■ Exercise prompt ■
Copy the data from the line with "1152x616 pixels." up to and including the line with "Action: click(x=504, y=483)", reproducing each line precisely.

■ Records for processing ■
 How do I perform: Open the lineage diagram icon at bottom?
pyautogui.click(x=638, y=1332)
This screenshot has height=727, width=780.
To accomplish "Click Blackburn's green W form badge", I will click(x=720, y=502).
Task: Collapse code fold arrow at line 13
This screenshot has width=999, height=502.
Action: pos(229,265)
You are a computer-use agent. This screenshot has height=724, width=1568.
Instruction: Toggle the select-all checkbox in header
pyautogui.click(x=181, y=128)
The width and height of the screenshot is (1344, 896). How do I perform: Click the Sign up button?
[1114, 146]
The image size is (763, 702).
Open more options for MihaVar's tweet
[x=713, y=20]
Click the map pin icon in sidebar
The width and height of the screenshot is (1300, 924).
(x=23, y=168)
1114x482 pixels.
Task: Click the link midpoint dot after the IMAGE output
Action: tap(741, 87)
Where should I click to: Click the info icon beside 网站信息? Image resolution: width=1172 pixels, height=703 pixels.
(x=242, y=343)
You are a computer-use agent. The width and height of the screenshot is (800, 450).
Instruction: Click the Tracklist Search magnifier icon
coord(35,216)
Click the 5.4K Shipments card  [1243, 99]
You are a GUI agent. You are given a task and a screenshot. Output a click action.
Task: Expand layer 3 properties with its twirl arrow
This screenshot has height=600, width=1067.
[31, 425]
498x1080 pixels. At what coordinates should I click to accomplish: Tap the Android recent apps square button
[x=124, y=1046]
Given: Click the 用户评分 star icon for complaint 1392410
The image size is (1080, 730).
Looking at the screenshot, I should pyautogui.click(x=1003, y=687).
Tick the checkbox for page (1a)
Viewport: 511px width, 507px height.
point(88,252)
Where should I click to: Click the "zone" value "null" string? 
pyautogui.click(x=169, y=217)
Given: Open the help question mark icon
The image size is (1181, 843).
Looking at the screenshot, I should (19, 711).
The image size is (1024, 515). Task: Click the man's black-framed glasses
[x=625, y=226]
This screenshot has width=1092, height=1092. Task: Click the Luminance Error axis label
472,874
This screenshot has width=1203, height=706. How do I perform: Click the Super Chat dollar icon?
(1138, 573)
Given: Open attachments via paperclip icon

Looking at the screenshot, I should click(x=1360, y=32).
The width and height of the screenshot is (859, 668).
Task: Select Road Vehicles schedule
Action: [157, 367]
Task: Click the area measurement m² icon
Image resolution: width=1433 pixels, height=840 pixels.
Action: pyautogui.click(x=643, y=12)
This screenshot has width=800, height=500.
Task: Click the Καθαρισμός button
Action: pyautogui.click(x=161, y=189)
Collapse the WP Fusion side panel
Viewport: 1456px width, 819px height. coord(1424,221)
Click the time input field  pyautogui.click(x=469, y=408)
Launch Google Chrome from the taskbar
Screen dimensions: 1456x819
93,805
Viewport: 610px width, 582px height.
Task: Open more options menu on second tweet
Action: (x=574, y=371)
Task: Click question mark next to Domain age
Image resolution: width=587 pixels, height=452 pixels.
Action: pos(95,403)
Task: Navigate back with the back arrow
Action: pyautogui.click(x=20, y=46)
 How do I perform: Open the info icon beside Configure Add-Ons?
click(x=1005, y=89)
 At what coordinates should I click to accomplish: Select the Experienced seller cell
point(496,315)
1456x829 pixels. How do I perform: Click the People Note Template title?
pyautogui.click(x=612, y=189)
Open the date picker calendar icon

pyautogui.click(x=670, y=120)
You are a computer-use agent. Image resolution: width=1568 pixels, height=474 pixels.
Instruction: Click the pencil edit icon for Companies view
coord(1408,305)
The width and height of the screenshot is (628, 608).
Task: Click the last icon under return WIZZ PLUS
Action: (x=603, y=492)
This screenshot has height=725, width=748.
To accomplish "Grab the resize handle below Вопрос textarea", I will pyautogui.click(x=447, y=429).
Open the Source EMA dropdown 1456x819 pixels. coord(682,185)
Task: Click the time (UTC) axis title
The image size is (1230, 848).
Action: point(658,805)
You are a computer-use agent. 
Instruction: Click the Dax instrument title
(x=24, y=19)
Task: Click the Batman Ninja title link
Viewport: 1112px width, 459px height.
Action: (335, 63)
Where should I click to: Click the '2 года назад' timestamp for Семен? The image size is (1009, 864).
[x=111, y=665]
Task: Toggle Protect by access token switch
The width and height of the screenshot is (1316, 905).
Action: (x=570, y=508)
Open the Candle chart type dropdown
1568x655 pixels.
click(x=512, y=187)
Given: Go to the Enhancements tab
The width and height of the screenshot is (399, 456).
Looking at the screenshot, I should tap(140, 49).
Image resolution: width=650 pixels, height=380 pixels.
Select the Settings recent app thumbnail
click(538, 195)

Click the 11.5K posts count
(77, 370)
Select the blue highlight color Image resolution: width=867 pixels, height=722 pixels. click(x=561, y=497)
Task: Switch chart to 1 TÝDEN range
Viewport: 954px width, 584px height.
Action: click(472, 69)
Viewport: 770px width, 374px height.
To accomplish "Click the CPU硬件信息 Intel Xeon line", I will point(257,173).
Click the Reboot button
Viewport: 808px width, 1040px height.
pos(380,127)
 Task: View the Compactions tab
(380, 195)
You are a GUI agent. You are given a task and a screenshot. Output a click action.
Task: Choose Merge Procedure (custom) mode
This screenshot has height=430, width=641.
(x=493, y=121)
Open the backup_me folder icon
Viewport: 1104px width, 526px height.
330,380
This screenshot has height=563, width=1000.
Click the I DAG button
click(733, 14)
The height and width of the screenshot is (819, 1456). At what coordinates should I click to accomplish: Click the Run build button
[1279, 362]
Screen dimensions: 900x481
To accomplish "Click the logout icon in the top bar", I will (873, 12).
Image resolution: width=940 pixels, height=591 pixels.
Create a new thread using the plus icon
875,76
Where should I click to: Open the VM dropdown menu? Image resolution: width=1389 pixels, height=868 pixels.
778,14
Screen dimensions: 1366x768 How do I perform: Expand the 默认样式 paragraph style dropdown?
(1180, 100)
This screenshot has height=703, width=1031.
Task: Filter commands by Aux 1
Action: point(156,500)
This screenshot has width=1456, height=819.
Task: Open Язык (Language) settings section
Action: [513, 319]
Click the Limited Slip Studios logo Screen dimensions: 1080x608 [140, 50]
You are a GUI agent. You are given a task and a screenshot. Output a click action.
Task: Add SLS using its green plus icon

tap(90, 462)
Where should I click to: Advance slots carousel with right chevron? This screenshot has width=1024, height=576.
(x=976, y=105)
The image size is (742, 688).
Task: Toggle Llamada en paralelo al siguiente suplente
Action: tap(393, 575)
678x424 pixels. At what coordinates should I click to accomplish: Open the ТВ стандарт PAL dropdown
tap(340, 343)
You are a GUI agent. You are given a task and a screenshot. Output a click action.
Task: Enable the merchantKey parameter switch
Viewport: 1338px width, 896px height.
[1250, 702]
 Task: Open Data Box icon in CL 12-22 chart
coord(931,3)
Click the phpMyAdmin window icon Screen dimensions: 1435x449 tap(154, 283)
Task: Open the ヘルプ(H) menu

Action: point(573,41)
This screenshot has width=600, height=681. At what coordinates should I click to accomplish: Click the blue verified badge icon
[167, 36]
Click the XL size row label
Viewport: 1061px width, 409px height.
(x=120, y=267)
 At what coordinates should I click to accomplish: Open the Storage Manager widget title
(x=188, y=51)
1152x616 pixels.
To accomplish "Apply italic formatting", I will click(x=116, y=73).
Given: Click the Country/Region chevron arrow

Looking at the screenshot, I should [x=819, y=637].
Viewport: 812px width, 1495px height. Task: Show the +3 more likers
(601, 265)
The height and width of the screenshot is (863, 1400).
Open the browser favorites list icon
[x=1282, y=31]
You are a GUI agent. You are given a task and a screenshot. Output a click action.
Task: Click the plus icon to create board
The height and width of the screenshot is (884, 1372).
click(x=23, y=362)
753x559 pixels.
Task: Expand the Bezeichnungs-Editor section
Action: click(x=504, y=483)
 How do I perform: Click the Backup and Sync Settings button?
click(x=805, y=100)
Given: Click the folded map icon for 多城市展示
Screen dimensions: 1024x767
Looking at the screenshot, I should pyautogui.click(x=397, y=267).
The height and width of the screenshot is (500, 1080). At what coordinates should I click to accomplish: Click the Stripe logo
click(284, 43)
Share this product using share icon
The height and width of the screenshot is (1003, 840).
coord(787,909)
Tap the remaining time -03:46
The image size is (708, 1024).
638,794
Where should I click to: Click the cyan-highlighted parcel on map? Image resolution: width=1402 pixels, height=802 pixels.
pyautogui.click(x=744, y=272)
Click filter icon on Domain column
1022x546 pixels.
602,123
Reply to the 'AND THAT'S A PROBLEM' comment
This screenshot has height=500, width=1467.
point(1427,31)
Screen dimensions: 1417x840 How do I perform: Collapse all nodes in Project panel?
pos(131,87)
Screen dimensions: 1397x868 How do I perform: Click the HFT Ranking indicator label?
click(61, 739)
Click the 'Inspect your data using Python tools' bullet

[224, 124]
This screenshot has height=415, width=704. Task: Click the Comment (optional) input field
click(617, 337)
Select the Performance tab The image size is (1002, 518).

■ Expected answer ■
1152x616 pixels.
To accomplish "Apply italic formatting", I will click(x=116, y=73).
Given: Click the Country/Region chevron arrow

Looking at the screenshot, I should [x=819, y=637].
Viewport: 812px width, 1495px height. Task: Show the +3 more likers
(601, 265)
The height and width of the screenshot is (863, 1400).
Open the browser favorites list icon
[x=1282, y=31]
You are a GUI agent. You are given a task and a screenshot. Output a click action.
Task: Click the plus icon to create board
The height and width of the screenshot is (884, 1372).
click(x=23, y=362)
753x559 pixels.
Task: Expand the Bezeichnungs-Editor section
Action: click(x=504, y=483)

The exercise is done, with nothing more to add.